Dodge and Carrie Goldberg, a New York lawyer who specializes in sexual privacy cases, both said they believe Google has the technical ability to remove such content from its results, based on its existing ability to remove harmful content like child sexual abuse material and nonconsensual intimate imagery.

“When I first opened my firm in 2014, there were tons of quote ‘revenge porn’ websites. The main way that victims were discovered on those websites was by people Googling their name,” Goldberg said. “It took years for Google to create a policy and a couple years after that required victims to go through this painstaking process of submitting these forms, URL by URL.”

The grueling process Goldberg described for her clients who were victimized by the nonconsensual creation and sharing of real sexually explicit material echoes the process Google has for victims of fake sexually explicit material.

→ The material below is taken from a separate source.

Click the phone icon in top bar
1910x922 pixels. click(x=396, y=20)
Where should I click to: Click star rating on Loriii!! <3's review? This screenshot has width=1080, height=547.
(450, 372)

A spokesperson for Google pointed to newer processes for victims of both nonconsensual intimate images and nonconsensual deepfakes. For victims of real nonconsensual images, Google said, there is a way to request that sexually explicit content doesn’t show up in search results for their names at all. For deepfakes, Google said, it has introduced deduplication measures that can remove reuploaded images that had already been flagged. Google said the same deduplication measures exist for other forms of image-based sexual abuse.

With deepfakes, Goldberg said, part of the problem is the ability to rapidly create new material, which Google doesn’t proactively detect and delist.

Goldberg said Google and other search engines could suppress websites that “broker in nonconsensual pornography and deepfakes” from search results, which Google and Bing have done around other issues in the past.

“Search engines are in a position of power. We don’t have a lot of search engines,” Goldberg said. “They can use that power for good or for bad. I want to encourage them to be the hero in this situation."